Эту комбинацию придумал как раз Мюллер. Я изучал ее, дожидаясь вас. Она восхитительна по своей простоте. Вот этот черный король стоит здесь, в квадрате b2.
Он торопливо перешел на другую сторону доски.
— Я вынужден в ответ сделать ход f15. Это неизбежно.
Он снова вернулся ко мне, глаза его были прикованы к игре.
— Тогда он очень умно делает ход слоном с4.
Он заставил меня перейти с ним на другой конец стола.
— Так вам будет понятнее. У меня, разумеется, нет выбора. Даже если я попытаюсь прикрыться, скажем, вот так (чтобы нагляднее продемонстрировать свой ход, он медленно передвинул пешку на b3), его ладья окажется здесь, и я пропал… Возможностей у меня никаких.
Он сделал несколько шагов по комнате, упершись руками в бока и опустив голову.

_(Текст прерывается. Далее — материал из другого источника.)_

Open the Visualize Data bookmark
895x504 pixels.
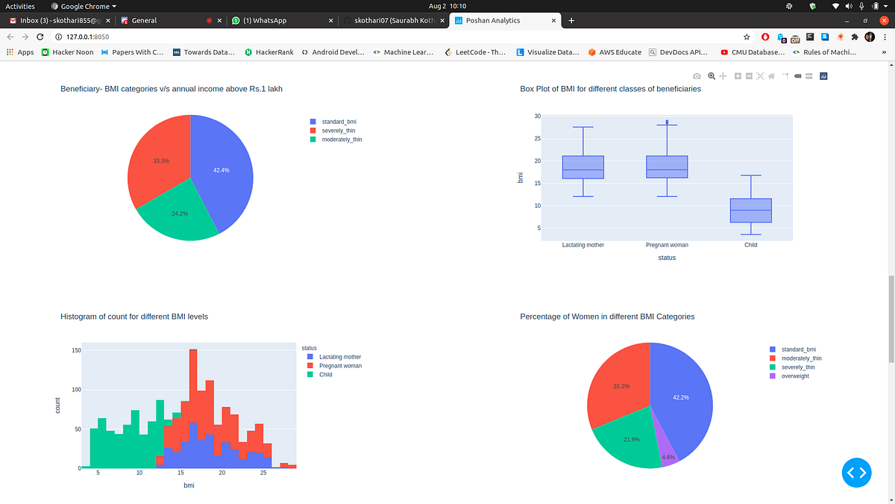pyautogui.click(x=547, y=52)
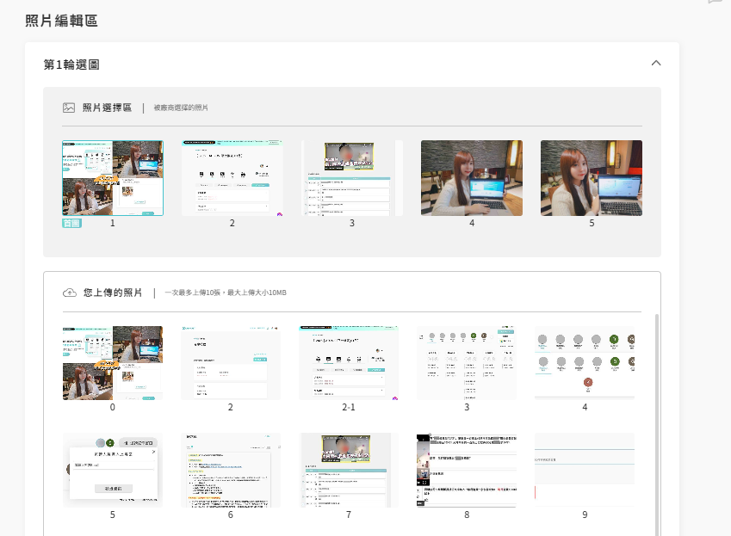
Task: Open uploaded photo 7 thumbnail
Action: [349, 470]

Затем снова подошел ко мне.
— Прошу прощения, мсье Прадье… Но я и в самом деле не могу понять, почему люди, которые встречаются ради того, чтобы сыграть партию, подобную этой, — мерзавцы.
Должен сказать, что именно в этот миг я полностью уверовал в его искренность. Видишь ли, мое учительское ремесло научило меня распознавать лица людей, которые лгут; его лицо было чисто. Под этим я подразумеваю, что оно было одержимо страстью глубокой и в то же время простой. Такой именно образ запечатлелся в моей памяти. Я не смог его забыть, и вскоре этому обстоятельству суждено было сыграть очень важную роль. Кофе оказался совсем неплохим. Почти как настоящий. Плео угостил меня сигарой.
— Запасы мои подходят к концу, — сказал он. — Сигареты еще можно достать. А вот сигары…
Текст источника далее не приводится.